Exercise passage>
Health sector ICT usage lagging '10 years behind'

An evolution in healthcare processes is long overdue, warns Jim Nicholson

By Jim Nicholson

02 May 2014

In the UK we have cultivated a healthy respect for our remarkable but blundering national health service. Nevertheless, as the pressure of an ageing European population takes its toll on resources, our unwieldy and fragmented health services across the European Union no longer seem fit for purpose.

There is no doubt that healthcare lags 10 years behind almost every other sector in the introduction of innovative IT provisions. With one click of an app on our mobile phones we can access our bank balance, but not our medical records; we can book a hotel, but not a doctor's appointment; and we can order groceries, but not our prescription. A huge chasm exists between available technology and its application to ongoing healthcare provision.

A 'beacon' group of member states, including Denmark, Estonia, Finland, Spain and Sweden, have powered ahead in establishing dynamic national eHealth initiatives. ePrescribing, online access to patient records, remote monitoring of chronic illness and integrated information sharing are common place. Patients are informed and empowered to take responsibility for the management of their wellbeing, which many believe could deliver enormous savings for our overstretched health services.

"A huge chasm exists between available technology and its application to ongoing healthcare provision"

For 10 years now the European commission has been publishing eHealth action plans, guidelines, communications, pilot projects and networks to relatively limited effect. For our healthcare systems to evolve we can no longer accept political apathy. The eHealth action plan 2012-2020 on innovative healthcare for the 21st century is an instruction leaflet that should be read from cover to cover, not thrown to the back of the medicine cabinet.

Records supplied>
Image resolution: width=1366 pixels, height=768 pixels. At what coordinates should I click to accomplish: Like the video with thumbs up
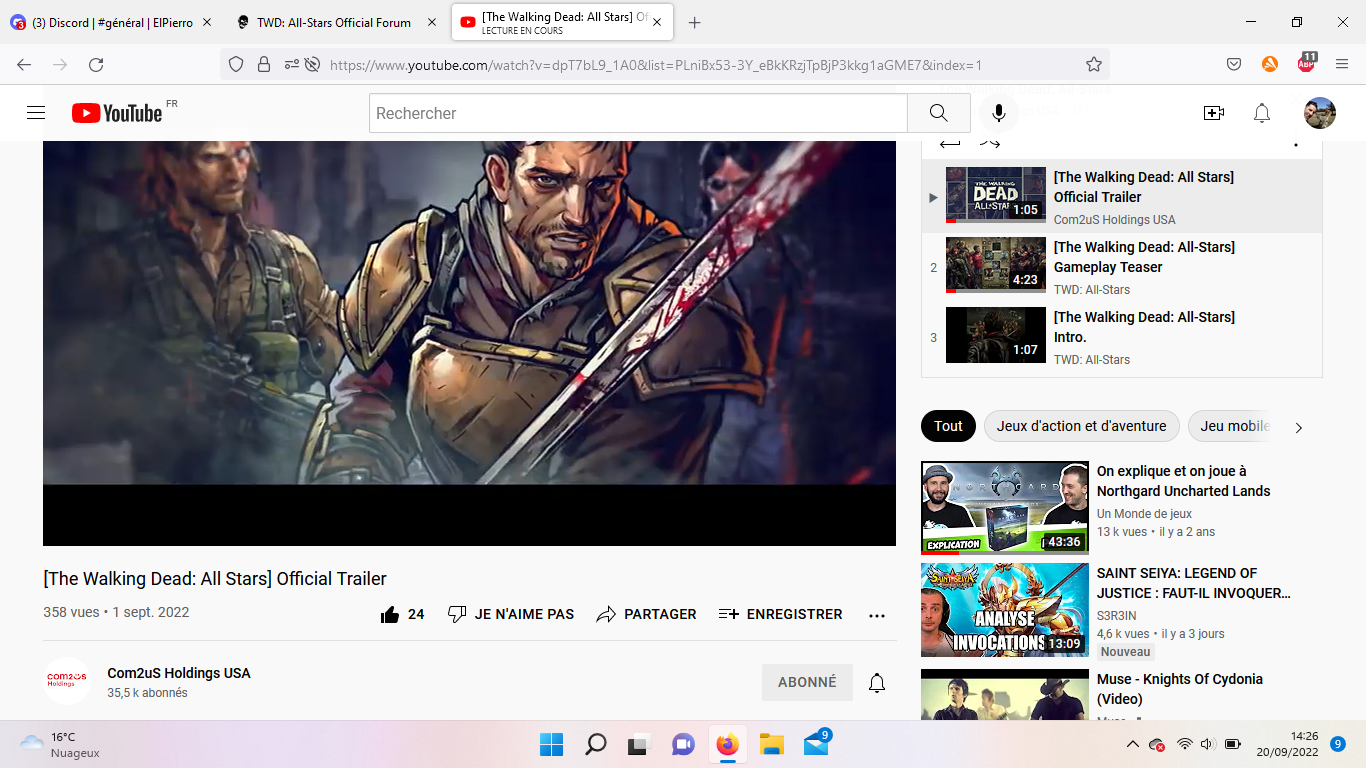(x=391, y=614)
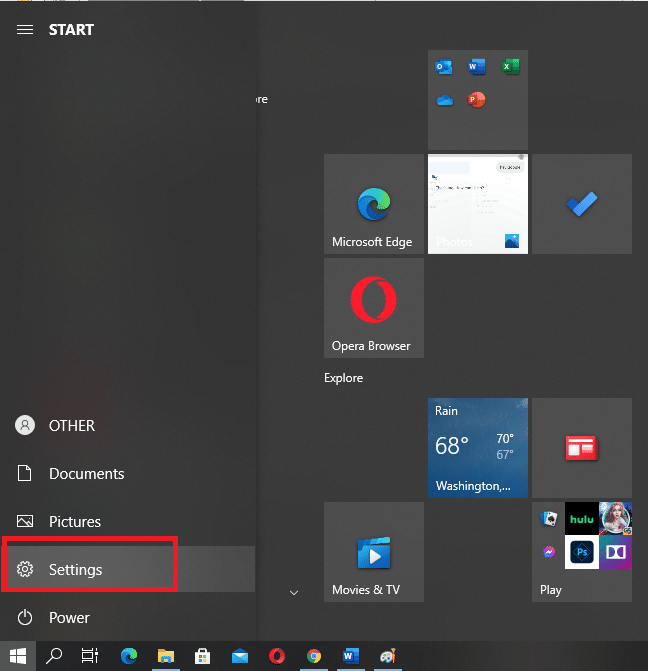Open the Photos live tile
Screen dimensions: 648x671
[x=477, y=204]
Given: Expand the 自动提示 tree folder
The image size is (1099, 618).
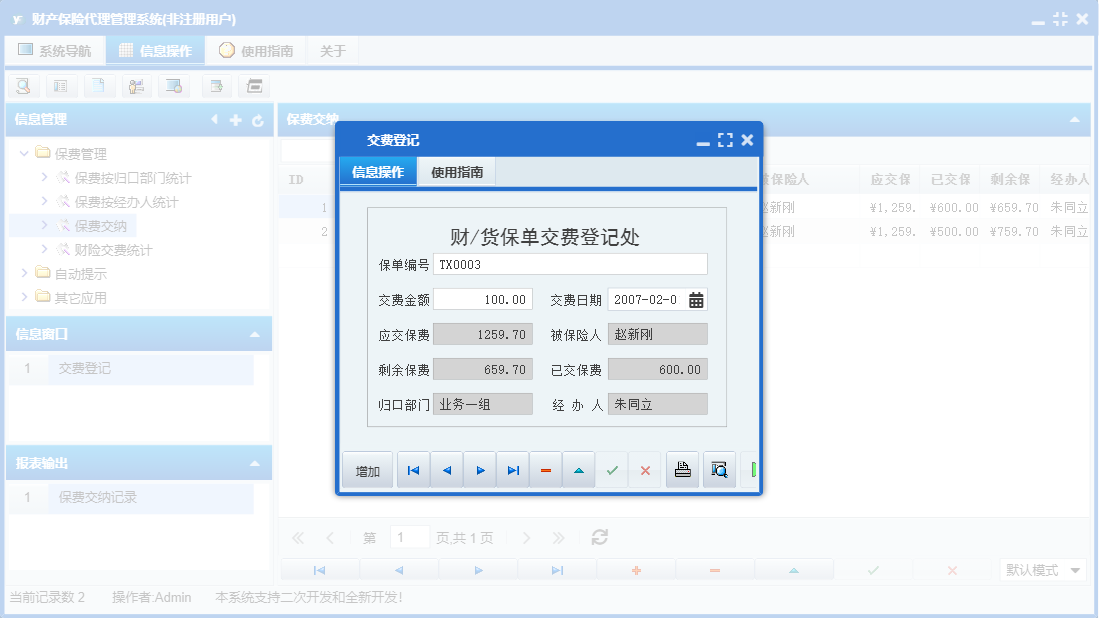Looking at the screenshot, I should [25, 274].
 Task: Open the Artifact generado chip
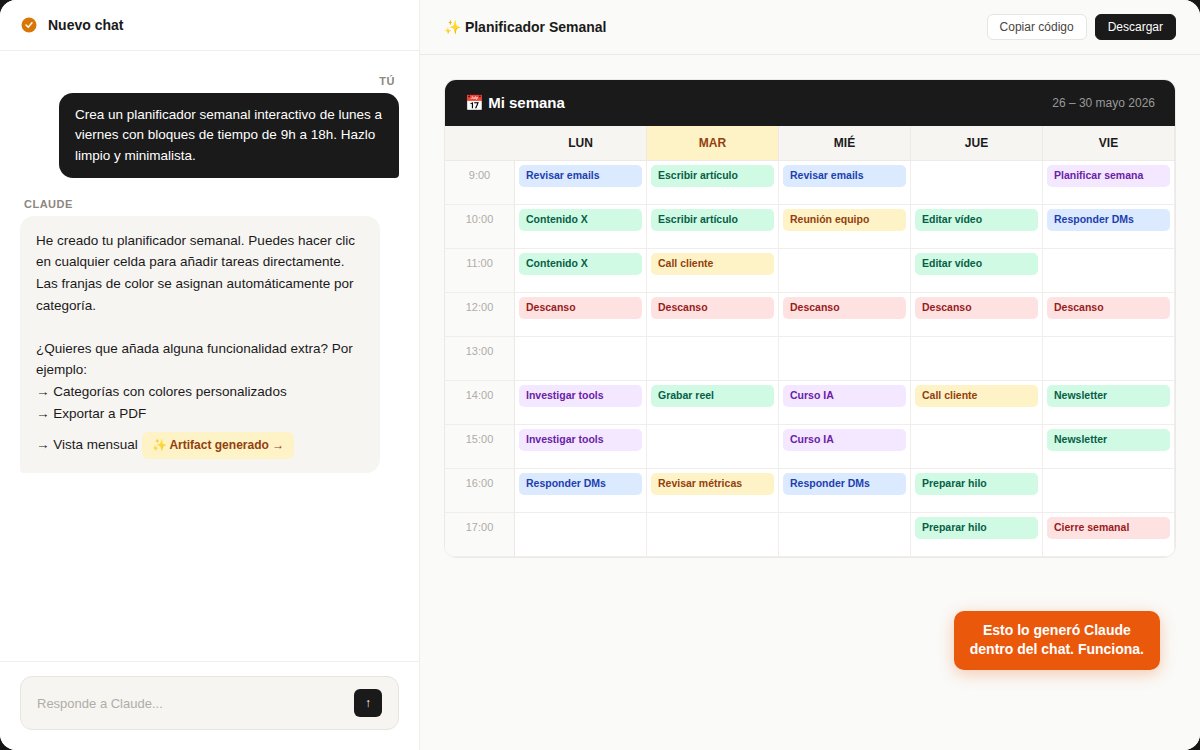[218, 445]
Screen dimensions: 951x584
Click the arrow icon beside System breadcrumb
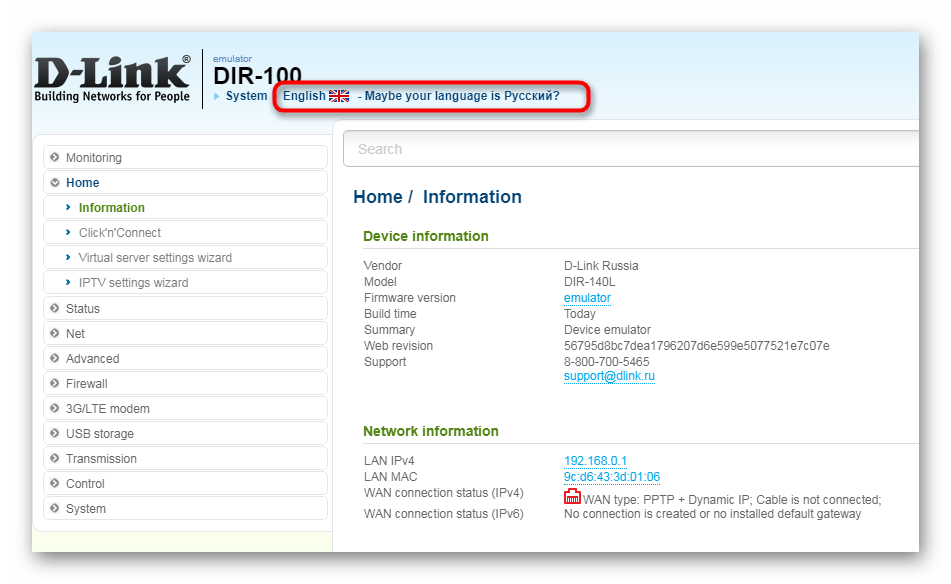coord(217,97)
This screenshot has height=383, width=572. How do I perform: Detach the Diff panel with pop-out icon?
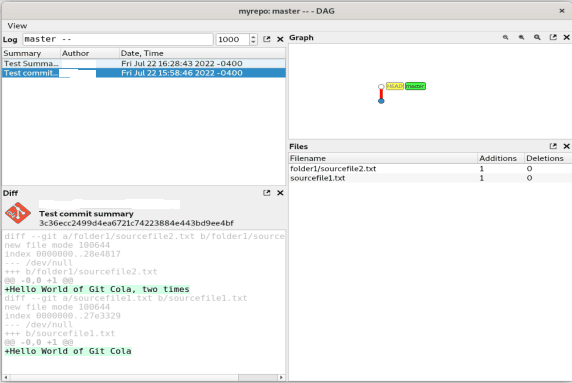(x=267, y=193)
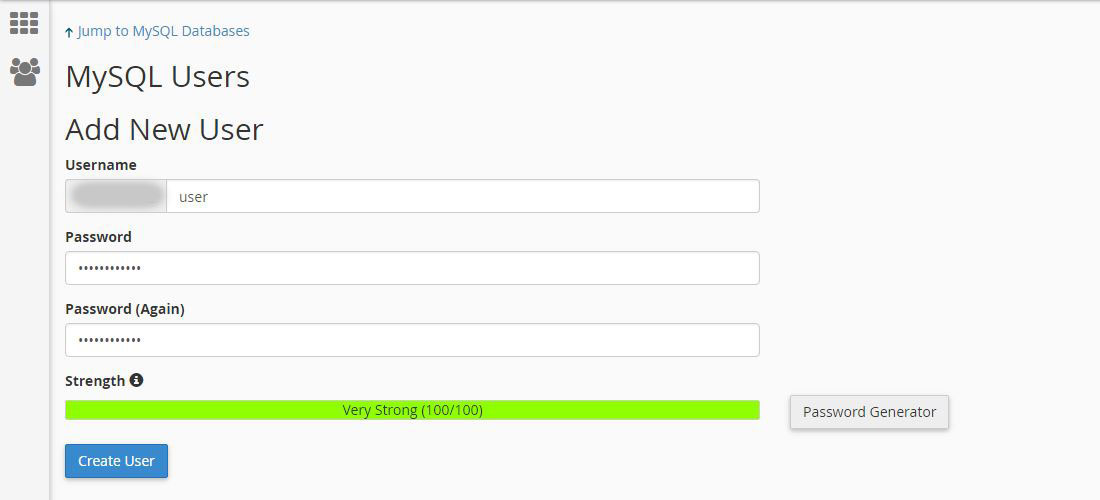1100x500 pixels.
Task: Focus the Username text field
Action: click(x=462, y=197)
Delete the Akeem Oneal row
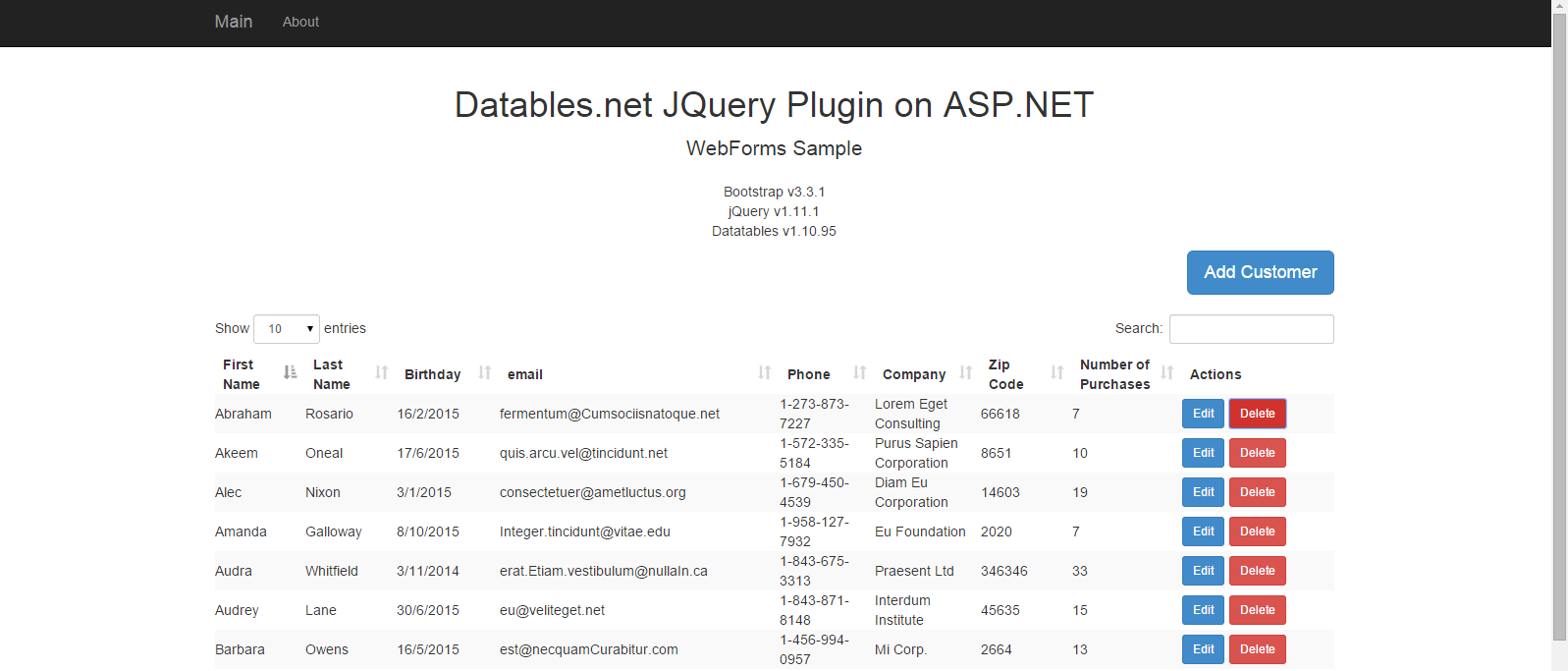 point(1257,453)
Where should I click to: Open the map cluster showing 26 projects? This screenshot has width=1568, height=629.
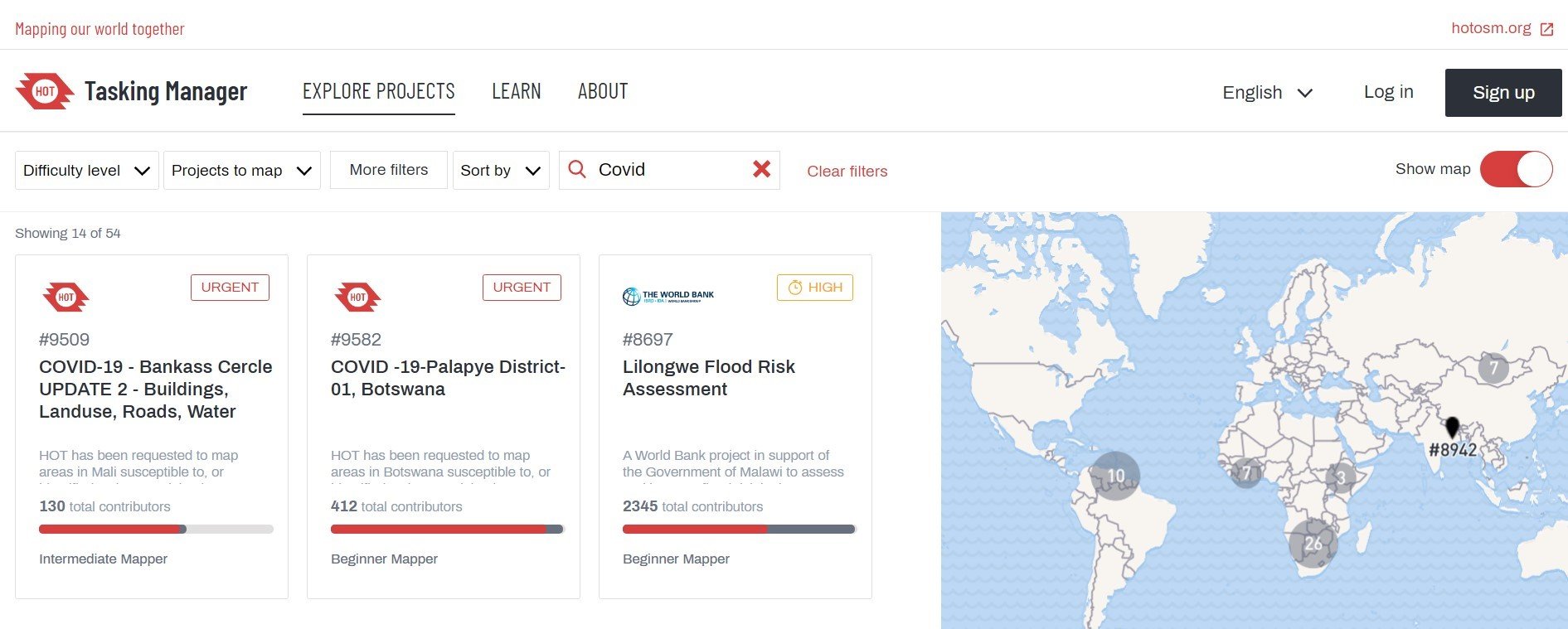click(1313, 543)
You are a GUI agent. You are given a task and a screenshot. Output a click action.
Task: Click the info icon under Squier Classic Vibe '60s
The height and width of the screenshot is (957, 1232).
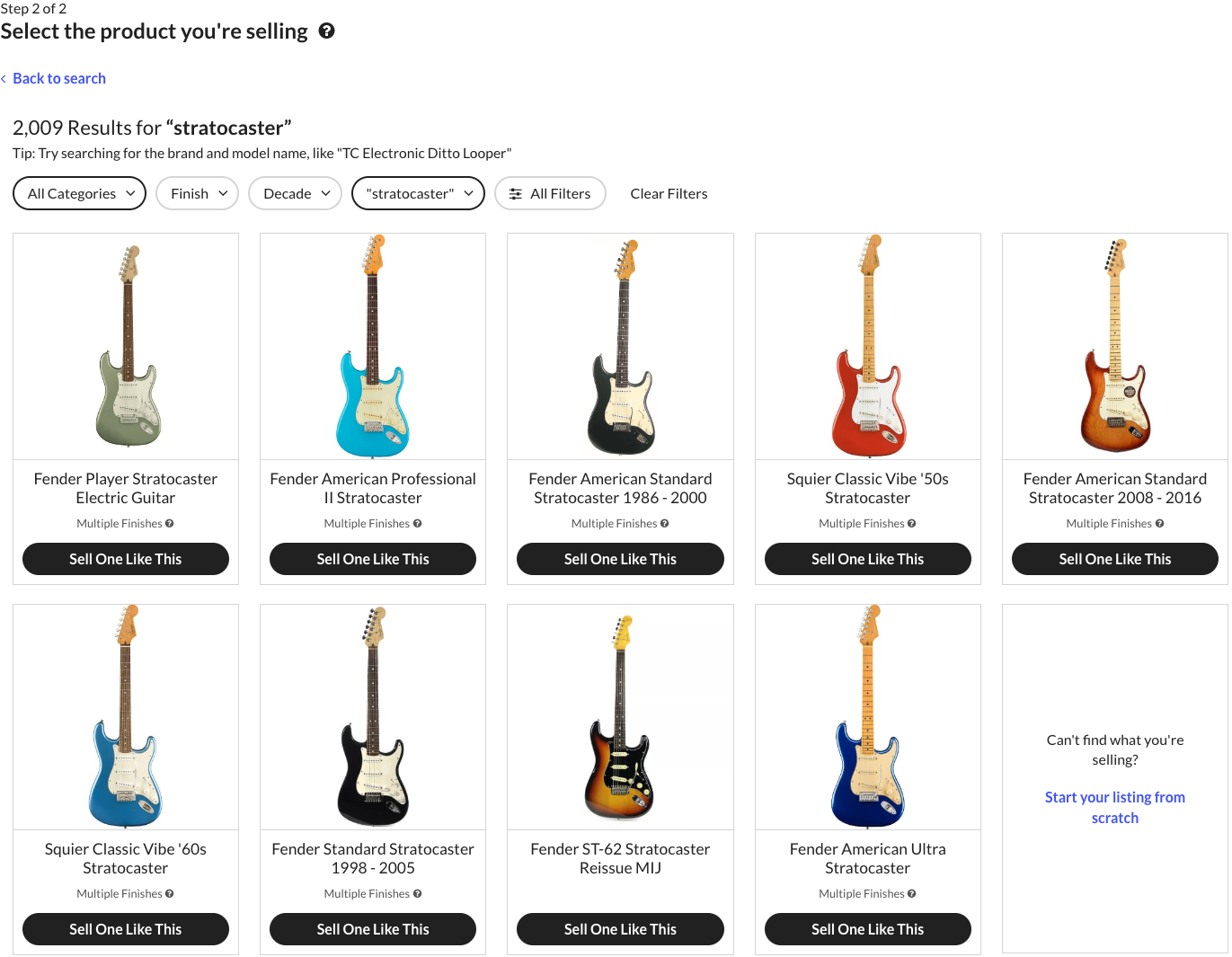170,894
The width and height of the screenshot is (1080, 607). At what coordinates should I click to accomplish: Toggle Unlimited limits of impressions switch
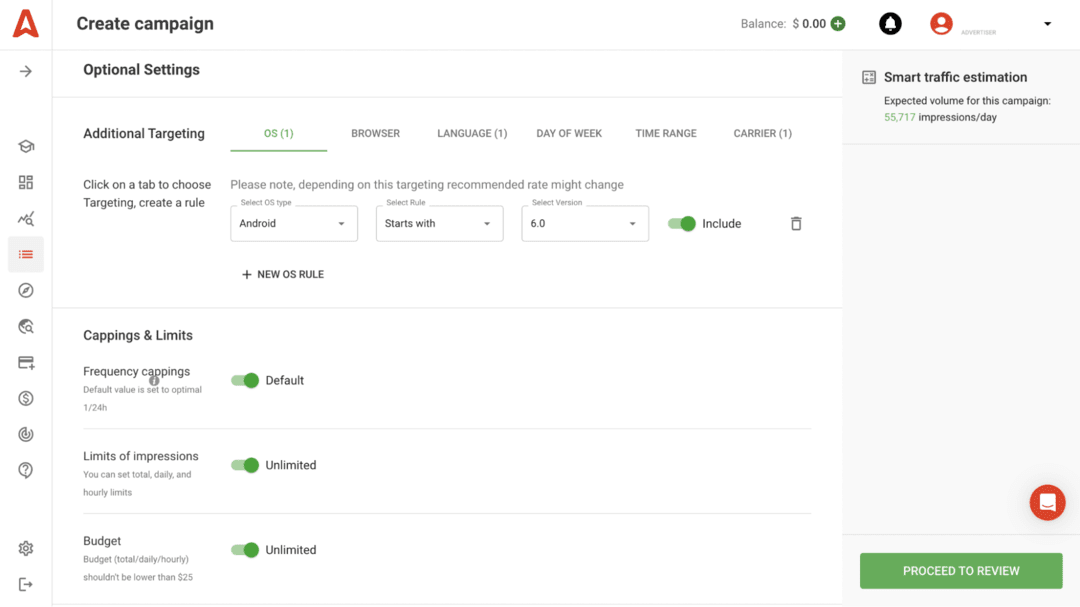pyautogui.click(x=245, y=465)
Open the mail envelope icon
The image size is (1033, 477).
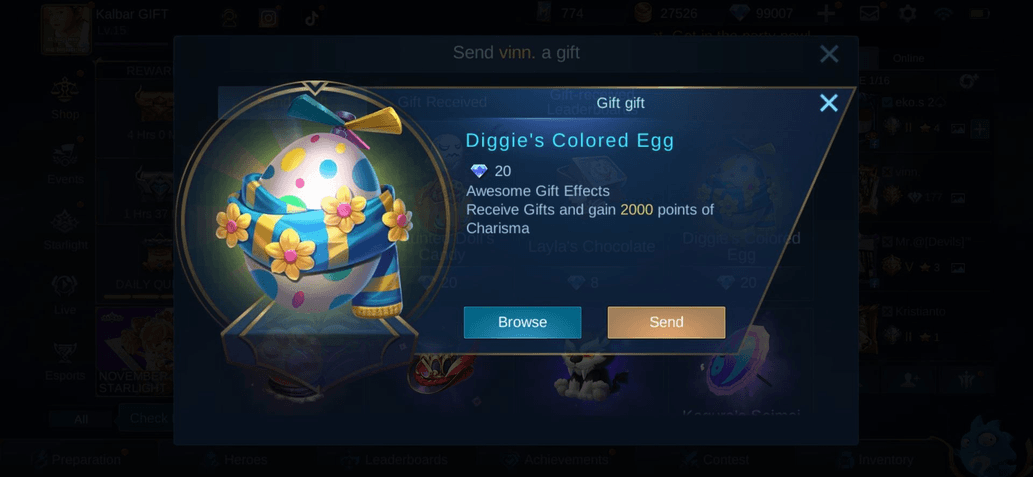point(870,13)
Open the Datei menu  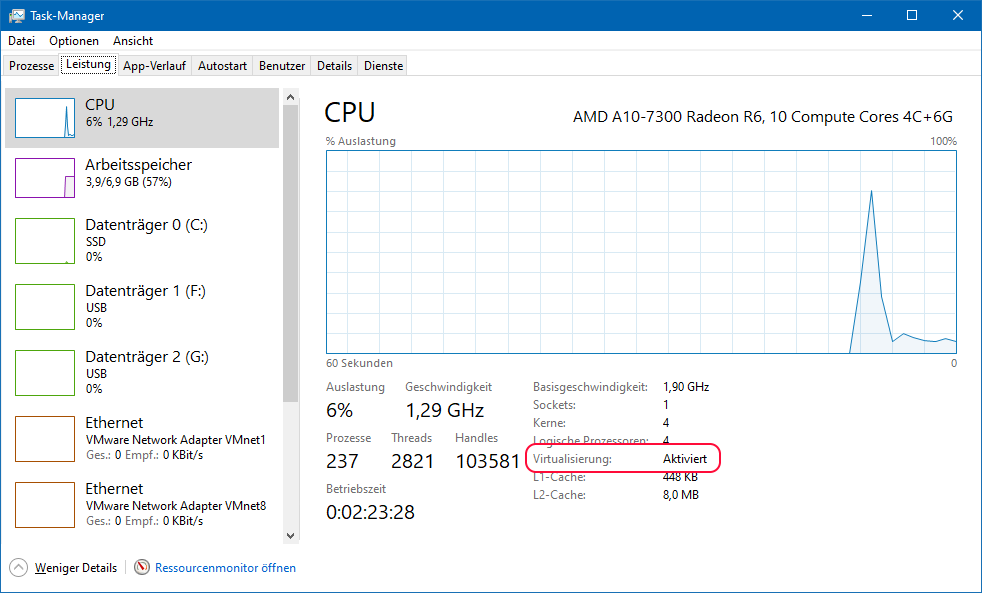coord(21,41)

What you should do>
Continue the article on healthcare lagging behind in IT, starting after its final sentence.

Reply to the exercise>
The European parliament has written an overly prescriptive report. However, when we remove the unnecessary packaging we find three fundamentally useful recommendations. First, we must improve our national policies on eHealth. Efficient and cost effective healthcare provision must be the ultimate objective, but we can only achieve this if we implement national policies which are tailored to the strengths and weaknesses of each member state. Second, we must encourage collaboration between patients, healthcare professionals and ICT developers. Neither the problems nor the solutions will be identified if one link in this communication chain is missing. And finally, we must protect patient data. eHealth has enormous potential, but we cannot harness this potential without a coherent legal framework to manage its use. Patients must be confident that their data is not abused or mishandled.

An evolution in healthcare provision is long overdue. eHealth is part of the evolution but it will necessitate better training, further research and innovation, and more targeted funding in order to exploit its full potential within our established healthcare systems. This report is a useful supplement to national and EU action plans on eHealth. Let us hope these plans make greater advancements in the next 10 years than we have seen to date.